Records for locating displayed items:
** start **

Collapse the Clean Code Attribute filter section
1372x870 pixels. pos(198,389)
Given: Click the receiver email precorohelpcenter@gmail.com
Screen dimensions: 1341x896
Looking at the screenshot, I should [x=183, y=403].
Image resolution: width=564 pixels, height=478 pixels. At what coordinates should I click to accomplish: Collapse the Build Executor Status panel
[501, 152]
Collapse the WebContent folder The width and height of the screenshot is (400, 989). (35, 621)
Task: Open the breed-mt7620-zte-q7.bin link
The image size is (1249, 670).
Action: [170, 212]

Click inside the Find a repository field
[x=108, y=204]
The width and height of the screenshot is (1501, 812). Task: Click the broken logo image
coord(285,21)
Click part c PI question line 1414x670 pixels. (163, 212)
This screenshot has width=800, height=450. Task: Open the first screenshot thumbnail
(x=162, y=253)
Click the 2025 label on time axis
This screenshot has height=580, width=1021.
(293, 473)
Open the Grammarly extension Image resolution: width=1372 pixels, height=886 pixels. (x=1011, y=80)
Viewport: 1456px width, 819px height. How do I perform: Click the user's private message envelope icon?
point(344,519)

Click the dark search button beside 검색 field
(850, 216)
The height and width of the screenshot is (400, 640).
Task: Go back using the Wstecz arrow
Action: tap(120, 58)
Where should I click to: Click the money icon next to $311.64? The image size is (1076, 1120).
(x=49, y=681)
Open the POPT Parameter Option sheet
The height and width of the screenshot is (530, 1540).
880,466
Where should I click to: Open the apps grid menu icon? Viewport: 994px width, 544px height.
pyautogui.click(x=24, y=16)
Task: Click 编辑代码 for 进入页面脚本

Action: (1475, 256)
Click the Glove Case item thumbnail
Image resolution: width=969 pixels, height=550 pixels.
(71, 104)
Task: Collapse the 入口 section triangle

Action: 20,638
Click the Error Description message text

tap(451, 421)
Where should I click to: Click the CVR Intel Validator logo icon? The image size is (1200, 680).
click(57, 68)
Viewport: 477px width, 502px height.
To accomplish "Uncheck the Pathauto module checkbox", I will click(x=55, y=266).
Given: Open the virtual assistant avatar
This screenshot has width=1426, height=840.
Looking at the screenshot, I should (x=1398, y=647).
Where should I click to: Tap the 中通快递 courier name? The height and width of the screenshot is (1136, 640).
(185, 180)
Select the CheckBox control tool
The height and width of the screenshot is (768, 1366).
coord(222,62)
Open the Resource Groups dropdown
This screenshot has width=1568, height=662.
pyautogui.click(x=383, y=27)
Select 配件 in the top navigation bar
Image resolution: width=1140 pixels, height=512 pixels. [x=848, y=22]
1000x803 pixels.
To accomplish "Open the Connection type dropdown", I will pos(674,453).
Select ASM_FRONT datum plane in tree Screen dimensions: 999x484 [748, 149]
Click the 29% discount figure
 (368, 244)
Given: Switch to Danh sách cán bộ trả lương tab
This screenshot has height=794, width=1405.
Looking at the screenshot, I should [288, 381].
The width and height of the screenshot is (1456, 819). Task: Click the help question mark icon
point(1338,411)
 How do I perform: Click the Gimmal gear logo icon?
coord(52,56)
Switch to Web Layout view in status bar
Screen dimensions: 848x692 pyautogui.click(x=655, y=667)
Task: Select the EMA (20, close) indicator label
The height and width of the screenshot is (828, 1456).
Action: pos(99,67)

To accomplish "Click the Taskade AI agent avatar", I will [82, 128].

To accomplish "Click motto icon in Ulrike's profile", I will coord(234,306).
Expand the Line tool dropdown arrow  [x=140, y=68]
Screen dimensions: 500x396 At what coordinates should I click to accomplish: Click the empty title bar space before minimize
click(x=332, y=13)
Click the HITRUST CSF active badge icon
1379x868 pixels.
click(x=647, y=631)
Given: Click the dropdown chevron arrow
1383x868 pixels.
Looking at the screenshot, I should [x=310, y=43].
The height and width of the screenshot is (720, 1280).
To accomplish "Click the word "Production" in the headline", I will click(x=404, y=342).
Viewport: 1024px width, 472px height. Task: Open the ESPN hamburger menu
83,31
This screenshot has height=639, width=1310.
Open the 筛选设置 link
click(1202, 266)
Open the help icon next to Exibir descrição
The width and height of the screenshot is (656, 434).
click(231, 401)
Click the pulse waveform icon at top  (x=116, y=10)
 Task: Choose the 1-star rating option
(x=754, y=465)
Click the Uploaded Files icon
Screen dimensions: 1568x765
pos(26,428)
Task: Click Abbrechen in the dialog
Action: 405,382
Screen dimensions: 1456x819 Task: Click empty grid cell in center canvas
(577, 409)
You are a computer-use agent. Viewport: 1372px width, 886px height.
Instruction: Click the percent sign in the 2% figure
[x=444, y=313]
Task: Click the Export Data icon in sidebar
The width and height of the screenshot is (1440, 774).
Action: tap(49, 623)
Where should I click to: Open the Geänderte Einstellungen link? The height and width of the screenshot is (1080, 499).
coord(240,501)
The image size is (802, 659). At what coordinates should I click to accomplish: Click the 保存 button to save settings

** end **

WRITTEN PROBLEM:
Pull out each line of the material above that contains the string "Viewport". Case must match.

ANSWER TO THE EXERCISE:
Viewport: 1456px width, 819px height. How do I perform: Click the user's private message envelope icon?
Where should I click to: Open the apps grid menu icon? Viewport: 994px width, 544px height.
Viewport: 477px width, 502px height.
Viewport: 1024px width, 472px height. Task: Open the ESPN hamburger menu
You are a computer-use agent. Viewport: 1372px width, 886px height.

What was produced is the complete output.